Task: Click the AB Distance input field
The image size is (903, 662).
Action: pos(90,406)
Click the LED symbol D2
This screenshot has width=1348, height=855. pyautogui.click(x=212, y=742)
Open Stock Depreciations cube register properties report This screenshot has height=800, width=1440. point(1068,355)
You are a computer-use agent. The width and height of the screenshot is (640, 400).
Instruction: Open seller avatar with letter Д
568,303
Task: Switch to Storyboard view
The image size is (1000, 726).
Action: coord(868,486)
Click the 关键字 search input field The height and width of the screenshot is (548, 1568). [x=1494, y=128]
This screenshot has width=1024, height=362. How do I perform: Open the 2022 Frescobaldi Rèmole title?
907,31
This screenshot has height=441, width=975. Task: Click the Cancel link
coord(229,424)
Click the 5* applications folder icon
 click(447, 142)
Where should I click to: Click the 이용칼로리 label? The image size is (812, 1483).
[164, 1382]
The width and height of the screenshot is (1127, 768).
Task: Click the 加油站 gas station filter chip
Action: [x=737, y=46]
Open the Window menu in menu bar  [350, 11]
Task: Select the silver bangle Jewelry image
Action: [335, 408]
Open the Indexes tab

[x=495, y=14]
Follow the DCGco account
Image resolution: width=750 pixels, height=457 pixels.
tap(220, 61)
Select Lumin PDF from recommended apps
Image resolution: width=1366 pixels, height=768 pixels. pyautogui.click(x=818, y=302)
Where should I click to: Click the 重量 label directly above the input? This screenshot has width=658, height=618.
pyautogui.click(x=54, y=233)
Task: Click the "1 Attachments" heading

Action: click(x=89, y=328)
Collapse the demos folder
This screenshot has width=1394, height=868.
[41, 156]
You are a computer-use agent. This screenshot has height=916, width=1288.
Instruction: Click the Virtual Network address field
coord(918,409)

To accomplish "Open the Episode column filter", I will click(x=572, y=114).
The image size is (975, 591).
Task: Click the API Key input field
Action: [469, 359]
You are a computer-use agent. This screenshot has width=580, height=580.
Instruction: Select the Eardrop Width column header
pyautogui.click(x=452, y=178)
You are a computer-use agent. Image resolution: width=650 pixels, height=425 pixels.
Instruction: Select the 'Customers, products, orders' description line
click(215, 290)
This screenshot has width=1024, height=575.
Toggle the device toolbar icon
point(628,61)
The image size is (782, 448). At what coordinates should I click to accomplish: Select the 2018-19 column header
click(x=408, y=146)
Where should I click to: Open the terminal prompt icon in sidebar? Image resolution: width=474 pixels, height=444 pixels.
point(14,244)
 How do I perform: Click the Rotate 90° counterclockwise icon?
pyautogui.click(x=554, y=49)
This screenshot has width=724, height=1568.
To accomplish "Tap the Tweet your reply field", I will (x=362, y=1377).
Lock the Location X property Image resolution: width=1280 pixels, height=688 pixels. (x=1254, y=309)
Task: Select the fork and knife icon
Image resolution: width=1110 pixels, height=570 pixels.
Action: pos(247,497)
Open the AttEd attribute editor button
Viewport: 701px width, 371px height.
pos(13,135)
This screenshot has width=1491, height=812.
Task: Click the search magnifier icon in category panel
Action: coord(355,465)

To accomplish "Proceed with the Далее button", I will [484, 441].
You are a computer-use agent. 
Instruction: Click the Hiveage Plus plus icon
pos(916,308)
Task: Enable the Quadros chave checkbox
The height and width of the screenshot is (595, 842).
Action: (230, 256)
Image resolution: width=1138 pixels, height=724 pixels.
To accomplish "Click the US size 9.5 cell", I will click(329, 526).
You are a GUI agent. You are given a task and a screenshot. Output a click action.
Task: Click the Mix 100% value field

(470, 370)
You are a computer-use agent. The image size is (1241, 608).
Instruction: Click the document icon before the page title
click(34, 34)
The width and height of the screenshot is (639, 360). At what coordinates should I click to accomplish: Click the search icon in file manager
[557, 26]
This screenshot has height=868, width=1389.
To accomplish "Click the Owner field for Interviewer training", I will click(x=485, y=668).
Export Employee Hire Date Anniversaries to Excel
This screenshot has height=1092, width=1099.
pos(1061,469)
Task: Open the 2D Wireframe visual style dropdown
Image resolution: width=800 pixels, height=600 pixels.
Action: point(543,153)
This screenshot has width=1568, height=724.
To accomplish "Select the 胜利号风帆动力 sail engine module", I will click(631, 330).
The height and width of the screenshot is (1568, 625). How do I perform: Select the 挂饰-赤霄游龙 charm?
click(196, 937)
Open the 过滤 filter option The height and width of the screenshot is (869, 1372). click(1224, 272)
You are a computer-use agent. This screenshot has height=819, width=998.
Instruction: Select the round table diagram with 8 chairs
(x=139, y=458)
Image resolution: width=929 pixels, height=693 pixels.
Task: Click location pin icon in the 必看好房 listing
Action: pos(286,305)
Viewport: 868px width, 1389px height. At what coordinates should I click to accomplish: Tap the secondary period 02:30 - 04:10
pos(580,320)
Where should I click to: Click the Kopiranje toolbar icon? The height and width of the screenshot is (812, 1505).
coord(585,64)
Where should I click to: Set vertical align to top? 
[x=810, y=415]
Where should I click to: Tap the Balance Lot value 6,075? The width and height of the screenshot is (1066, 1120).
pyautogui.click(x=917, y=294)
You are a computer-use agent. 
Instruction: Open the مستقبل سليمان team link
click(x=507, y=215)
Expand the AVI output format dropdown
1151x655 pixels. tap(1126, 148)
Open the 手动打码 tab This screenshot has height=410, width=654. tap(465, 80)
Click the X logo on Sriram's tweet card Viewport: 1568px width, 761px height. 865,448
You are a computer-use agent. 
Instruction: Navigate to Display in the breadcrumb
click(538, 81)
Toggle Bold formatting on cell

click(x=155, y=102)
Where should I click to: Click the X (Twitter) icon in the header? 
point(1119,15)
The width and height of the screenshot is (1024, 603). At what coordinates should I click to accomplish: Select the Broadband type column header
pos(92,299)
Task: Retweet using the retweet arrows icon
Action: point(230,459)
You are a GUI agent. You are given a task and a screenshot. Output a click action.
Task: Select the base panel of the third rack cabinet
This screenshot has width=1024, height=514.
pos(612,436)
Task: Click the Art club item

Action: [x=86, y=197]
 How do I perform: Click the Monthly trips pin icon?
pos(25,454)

* _Problem to solve_
Given the records above, return exactly the lines starting at the line containing "Task: Click the Mix 100% value field" and ending at the line containing "This screenshot has height=868, width=1389.", including both.

* _Your response_
Task: Click the Mix 100% value field

(470, 370)
You are a computer-use agent. The image size is (1241, 608).
Instruction: Click the document icon before the page title
click(34, 34)
The width and height of the screenshot is (639, 360). At what coordinates should I click to accomplish: Click the search icon in file manager
[557, 26]
This screenshot has height=868, width=1389.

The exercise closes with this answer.